# DOCUMENT TEXT:
We received a call from AdoptOntario shortly after submitting our paperwork to pass along the name and contact information of the children’s adoption social worker. We had passed our first test.
The social worker’s name was P. She worked with the Ottawa CAS. From anywhere in the province, we had chosen children living right in our own backyard. Coincidence #1.
We called P. and requested a meeting. Two weeks later, we met with her for the first time.
As spring had turned into early summer, we still noticed water seeping into our basement from the western side of the house. Having been apprised of the minor issue during the house inspection the previous fall, we’d already attempted the first level fix. Worst case scenario, we were told, we’d have to tear up the driveway near the house and pay around $4,000 to have the exterior wall waterproofed. We opted to explore the second level fix – to locate where the water was coming in and have only that section waterproofed.
Now that we were getting serious on the child front, we didn’t want to have the possibility of any environmental issues in the basement as a potential threat to their health.
I set up a series of consultations with foundation companies. The first one was scheduled to take place the day after our meeting with P.
In the two weeks before the meeting took place with P. we cautiously spoke about the adoption with random people. Namely, those of our acquaintances who were current and former foster or adoptive parents. We spoke in hypotheticals. We didn’t dare utter any of these hypotheticals with our families or closest friends.

# TASK INSTRUCTIONS:
[A] In the adoption account, translate this sentence into French: "I set up a series of consultations with foundation companies."
[B] Answer the following from the adoption account:
(i) With which organization did P. work?
(ii) What was the approximate cost of having the exterior wall waterproofed in the worst case scenario?
(iii) When was the first consultation with a foundation company scheduled to take place?

# EXCERPTED DATA:
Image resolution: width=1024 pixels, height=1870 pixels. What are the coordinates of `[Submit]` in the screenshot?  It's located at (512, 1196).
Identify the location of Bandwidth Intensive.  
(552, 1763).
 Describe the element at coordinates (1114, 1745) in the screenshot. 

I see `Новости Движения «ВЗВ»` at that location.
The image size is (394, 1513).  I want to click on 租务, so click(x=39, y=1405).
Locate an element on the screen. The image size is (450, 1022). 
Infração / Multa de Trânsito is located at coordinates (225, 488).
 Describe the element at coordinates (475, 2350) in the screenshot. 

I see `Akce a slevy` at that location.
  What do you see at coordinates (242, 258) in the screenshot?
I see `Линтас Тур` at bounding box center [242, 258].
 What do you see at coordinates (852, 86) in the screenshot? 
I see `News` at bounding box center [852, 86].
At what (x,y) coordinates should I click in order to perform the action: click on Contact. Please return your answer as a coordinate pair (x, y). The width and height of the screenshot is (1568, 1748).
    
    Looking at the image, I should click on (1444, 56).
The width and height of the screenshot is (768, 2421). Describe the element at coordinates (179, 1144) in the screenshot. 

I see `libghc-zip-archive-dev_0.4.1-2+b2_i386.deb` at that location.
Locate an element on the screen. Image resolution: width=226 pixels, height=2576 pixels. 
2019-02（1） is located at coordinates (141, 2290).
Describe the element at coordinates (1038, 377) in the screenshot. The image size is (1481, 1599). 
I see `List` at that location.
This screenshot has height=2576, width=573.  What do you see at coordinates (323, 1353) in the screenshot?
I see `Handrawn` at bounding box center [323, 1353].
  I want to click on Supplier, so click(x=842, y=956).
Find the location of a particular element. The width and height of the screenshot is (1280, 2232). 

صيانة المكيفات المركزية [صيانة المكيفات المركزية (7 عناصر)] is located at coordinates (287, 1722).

# OUTPUTS IN ORDER:
[A] J'ai organisé une série de consultations avec des entreprises spécialisées en fondations.

[B]
(i) The Ottawa CAS.
(ii) Around $4,000.
(iii) The day after the meeting with P.